Thinking about Music and Austin, Wanting You To Survive SXSW
Living in Austin, Texas in the weeks leading up to the South by Southwest Music Festival, it’s hard not to think about music.
A lot has been written about the musical offerings of Austin, with with even more articles and blog posts piling on as this year’s festival gets closer. Some of these things are even true.
When you are living in Austin, even when it’s not SXSW, oftentimes it’s hard to pick which shows you want to see, because there are so many artists playing here.
Sometimes shows are down the street from each other at the same time. It’s so extreme compared to other cities the size of Austin (say Asheville or Riga where all the music fans go to all the touring shows that stop in) that nearly every single day during band touring season, you have to decide between seeing a show, and going grocery shopping, or doing your laundry, or going to a friend’s birthday party.
That means while it’s painful for me to read the art and film listings in The New Yorker, it’s fairly easy to read the pop music section. After all, that same musical tour might even beat the current issue of The New Yorker to my mailbox!

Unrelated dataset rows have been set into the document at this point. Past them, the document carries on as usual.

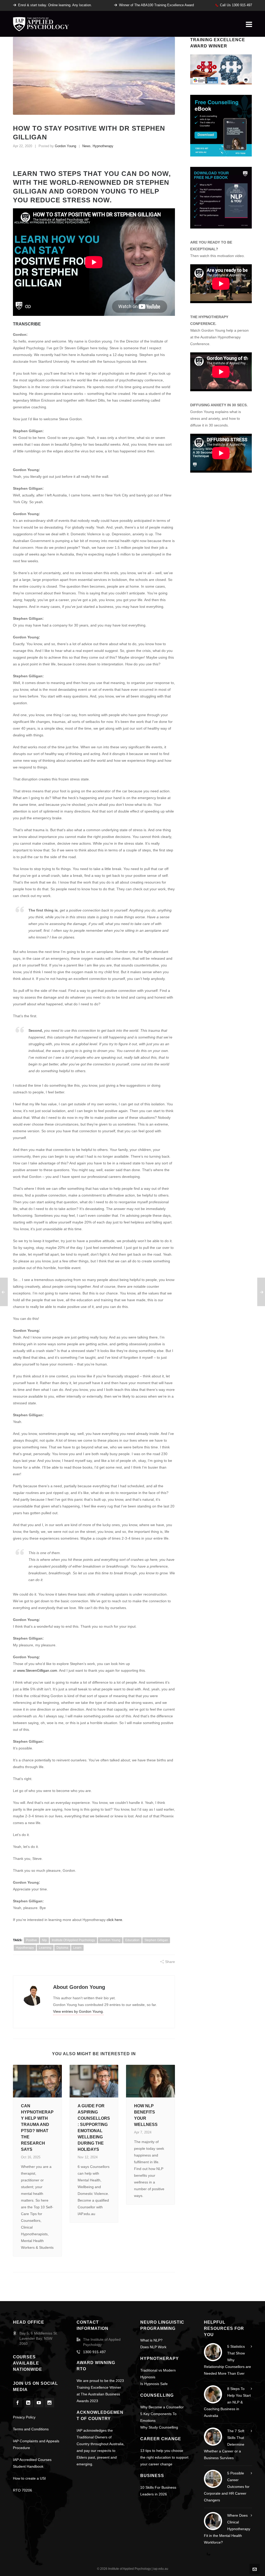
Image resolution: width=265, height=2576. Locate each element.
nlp (44, 1940)
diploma (62, 1947)
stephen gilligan (156, 1940)
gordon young (110, 1940)
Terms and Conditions (31, 2429)
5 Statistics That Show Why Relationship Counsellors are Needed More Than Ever (227, 2359)
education (132, 1940)
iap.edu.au (160, 2569)
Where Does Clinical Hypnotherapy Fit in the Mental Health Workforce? (227, 2528)
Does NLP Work (153, 2347)
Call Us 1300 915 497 (236, 5)
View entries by (78, 2011)
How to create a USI (29, 2478)
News (86, 146)
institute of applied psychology (73, 1940)
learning (45, 1947)
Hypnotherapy (103, 146)
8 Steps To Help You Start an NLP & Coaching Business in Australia (227, 2402)
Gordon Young (65, 146)
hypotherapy (25, 1947)
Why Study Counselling (159, 2427)
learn (77, 1947)
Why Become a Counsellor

I think about music a lot, even when it isn’t SXSW. During a mid 90s phone interview for an A&R job, I was asked what that was on the radio that I liked. My sharp response of “nothing” was not the answer the interviewer wanted to hear. At 25, I surmised that I was just too old to care anymore, not realizing that what was on the radio in 1995 was truly dreadful—and that I’d hate it even more decades later. After the magic of Nirvana turned into the awfulness of the Foo Fighters and Pearl Jam on an “alternative” radio, I mostly stopped listening to newer music for a while. (While Dave Ghrol seems like such a nice dude, if I see he’s got a drumstick in a project, there’s a good chance I’m gonna to hate it.)
Not long after Fun Fun Fun Fest a couple of years ago, I was explaining my concerns about a song I’d been hearing a lot to a friend who’d just graduated from high school, and who was starting her first real job at a BBQ stand. When I casually mentioned the complete misogynist, homophobic, patriarchal awfulness of a new Die Antwoord single, she looked at me in utter befuddlement.
I wasn’t surprised that she had no clue what I was talking about, as I’m used to that. She noted the irony that it’s grownup me who is out at shows, while she was the one sitting at home in the rocking chair, literally crocheting.
Rocking chair, rock festival. It’s all about where you feel at home. Clearly, age is just an effing number.
I’ve been going to South By Southwest since the second year of the festival. As the festival gets bigger, I get older and less able to cope with two weeks of not sleeping, eating badly and carrying around what oftentimes feels like an actual ton of camera gear. Yet my desire to do so only increases. Heck, I even covered SXSW one year while I was all stitched up after having just gotten out of the hospital.
Yet if you remember when Nirvana was on tour and you’re going to SXSW, remember to drink as much water as you possibly can every single day before you leave your house, hostel, hotel sofa or squat. You’ll be glad you did. Otherwise at the end of the festival you are going to be limping along like a shriveled up cricket, croaking to everyone about your misery, while underage bands trample you to death under their fabulous thrift shop boots.
Actually, if you are over 30 and plan on heading to the festival, you should already be on a water drinking, vegetable eating, probiotic consuming health kick. Get your body healthish now, so that it will still be speaking to you at the end of March!
Try and stay out of the hospital as well. The year I did SXSW just after getting out of the hospital after emergency surgery was no fun for anyone!